> Exercise details
Retrieve all lines below that have the string "chart".

-------

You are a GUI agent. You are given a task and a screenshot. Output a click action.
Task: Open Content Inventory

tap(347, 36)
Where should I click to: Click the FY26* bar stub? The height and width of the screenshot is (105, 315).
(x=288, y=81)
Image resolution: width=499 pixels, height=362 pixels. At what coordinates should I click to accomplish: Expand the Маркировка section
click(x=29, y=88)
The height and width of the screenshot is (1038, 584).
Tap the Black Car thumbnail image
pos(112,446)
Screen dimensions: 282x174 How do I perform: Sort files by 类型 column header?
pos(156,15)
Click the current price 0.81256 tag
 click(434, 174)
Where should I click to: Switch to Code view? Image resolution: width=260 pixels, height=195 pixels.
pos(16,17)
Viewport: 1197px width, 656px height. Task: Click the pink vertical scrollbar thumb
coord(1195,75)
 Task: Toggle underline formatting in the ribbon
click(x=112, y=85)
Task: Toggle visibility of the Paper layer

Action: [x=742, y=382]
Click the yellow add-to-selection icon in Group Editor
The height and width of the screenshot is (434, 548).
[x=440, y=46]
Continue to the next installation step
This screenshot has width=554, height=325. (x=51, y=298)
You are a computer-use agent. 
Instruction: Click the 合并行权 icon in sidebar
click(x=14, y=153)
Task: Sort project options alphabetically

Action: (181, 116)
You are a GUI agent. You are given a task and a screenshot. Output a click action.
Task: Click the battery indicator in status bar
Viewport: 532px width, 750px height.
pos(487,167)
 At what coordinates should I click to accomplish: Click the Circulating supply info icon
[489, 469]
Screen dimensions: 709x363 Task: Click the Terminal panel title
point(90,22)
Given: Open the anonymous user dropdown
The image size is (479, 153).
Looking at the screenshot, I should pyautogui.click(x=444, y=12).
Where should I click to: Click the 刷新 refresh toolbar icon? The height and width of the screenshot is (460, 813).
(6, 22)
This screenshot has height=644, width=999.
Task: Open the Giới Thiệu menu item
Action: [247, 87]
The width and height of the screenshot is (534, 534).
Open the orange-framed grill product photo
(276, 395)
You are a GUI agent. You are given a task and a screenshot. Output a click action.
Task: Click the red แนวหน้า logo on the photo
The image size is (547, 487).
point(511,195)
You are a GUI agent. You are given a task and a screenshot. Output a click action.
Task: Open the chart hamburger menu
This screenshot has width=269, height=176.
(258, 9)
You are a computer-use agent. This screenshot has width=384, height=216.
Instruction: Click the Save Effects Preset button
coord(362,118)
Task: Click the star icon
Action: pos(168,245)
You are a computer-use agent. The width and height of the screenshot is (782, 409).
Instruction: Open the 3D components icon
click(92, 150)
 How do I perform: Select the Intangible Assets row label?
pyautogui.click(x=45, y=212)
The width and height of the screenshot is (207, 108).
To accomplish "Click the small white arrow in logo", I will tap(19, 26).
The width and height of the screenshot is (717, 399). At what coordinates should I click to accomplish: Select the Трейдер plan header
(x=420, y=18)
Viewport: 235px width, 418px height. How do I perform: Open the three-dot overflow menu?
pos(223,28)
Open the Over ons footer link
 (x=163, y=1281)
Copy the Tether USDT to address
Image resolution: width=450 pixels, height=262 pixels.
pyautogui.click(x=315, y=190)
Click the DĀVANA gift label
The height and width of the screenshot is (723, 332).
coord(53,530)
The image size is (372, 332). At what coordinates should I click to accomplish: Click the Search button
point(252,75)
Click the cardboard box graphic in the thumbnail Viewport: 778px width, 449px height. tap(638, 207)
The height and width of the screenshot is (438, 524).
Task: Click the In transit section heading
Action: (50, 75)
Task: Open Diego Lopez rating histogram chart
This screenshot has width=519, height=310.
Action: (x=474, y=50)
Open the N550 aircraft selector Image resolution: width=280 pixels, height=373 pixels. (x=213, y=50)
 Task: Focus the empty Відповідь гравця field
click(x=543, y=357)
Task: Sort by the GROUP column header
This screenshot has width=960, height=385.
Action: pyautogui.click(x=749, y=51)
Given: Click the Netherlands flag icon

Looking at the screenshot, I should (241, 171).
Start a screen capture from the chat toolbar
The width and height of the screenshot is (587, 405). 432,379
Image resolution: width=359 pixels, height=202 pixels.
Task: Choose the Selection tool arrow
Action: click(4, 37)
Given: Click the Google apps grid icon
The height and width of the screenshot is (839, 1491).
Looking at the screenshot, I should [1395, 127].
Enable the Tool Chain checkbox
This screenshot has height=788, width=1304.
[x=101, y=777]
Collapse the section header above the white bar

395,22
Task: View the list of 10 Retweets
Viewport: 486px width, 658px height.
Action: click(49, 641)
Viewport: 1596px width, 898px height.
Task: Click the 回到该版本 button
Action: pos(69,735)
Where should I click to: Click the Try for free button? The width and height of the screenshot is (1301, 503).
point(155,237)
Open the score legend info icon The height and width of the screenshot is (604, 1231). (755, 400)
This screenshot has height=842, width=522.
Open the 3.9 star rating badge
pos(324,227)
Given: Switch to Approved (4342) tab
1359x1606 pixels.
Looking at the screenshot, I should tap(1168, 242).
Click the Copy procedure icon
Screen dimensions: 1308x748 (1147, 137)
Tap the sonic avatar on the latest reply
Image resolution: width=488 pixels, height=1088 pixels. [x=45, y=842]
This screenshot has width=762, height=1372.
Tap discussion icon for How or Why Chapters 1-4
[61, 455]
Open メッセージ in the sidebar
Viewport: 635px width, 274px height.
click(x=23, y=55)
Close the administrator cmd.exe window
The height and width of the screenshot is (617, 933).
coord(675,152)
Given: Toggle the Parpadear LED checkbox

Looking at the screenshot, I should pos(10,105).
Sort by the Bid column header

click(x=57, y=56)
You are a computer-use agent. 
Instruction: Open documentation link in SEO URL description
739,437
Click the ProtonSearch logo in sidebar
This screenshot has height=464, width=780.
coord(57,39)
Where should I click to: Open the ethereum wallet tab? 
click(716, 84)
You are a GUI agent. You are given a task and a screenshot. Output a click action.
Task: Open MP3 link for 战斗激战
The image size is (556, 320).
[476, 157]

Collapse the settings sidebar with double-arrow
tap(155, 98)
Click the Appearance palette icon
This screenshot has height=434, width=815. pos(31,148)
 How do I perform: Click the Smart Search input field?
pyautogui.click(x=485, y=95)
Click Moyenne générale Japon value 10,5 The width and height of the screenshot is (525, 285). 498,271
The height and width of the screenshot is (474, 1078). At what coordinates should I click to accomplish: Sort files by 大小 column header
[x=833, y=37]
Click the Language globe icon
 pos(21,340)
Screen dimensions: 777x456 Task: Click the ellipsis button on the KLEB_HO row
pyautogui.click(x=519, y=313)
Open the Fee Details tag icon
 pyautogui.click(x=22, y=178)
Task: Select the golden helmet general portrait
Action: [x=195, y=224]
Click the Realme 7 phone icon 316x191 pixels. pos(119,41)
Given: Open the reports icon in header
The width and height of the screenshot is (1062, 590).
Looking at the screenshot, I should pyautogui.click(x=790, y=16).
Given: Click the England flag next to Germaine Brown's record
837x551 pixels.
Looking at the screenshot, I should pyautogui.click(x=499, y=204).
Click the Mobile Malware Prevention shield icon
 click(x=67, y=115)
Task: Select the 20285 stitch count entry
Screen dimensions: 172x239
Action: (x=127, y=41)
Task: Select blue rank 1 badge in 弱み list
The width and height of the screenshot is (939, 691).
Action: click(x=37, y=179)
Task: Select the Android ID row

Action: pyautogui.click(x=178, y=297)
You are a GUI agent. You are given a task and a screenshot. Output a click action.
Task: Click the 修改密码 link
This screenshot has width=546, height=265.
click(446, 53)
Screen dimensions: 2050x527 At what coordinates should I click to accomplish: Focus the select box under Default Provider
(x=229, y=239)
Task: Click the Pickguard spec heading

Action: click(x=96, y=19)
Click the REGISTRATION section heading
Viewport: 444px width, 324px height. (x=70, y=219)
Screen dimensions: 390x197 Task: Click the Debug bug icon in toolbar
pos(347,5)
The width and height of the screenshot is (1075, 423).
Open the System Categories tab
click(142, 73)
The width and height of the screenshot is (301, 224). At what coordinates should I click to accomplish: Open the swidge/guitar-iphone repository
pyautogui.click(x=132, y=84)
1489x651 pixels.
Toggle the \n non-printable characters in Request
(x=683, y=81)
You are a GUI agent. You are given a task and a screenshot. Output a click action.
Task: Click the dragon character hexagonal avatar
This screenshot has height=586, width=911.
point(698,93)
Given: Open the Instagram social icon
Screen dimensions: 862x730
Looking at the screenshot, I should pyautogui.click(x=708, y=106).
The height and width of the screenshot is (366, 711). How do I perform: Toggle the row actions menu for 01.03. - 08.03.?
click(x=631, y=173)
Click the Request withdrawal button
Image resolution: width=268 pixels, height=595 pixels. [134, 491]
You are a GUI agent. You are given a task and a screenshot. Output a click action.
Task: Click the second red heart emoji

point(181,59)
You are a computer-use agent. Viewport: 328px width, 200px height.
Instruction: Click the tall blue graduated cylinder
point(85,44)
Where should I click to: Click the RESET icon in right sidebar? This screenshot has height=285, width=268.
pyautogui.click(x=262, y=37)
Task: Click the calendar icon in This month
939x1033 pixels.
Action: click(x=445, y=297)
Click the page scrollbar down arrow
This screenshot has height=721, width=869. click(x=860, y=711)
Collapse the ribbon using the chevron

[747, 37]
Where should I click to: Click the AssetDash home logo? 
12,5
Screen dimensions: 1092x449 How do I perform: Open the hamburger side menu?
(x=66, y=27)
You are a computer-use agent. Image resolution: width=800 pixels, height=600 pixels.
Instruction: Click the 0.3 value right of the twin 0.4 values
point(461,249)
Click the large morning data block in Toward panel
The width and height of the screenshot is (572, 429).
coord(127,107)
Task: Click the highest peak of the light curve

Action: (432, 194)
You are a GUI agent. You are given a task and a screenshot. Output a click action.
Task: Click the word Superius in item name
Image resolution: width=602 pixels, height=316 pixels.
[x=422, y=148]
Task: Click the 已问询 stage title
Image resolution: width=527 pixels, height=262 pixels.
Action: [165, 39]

-------

> Your response
Task: Open the chart hamburger menu
Task: Open Diego Lopez rating histogram chart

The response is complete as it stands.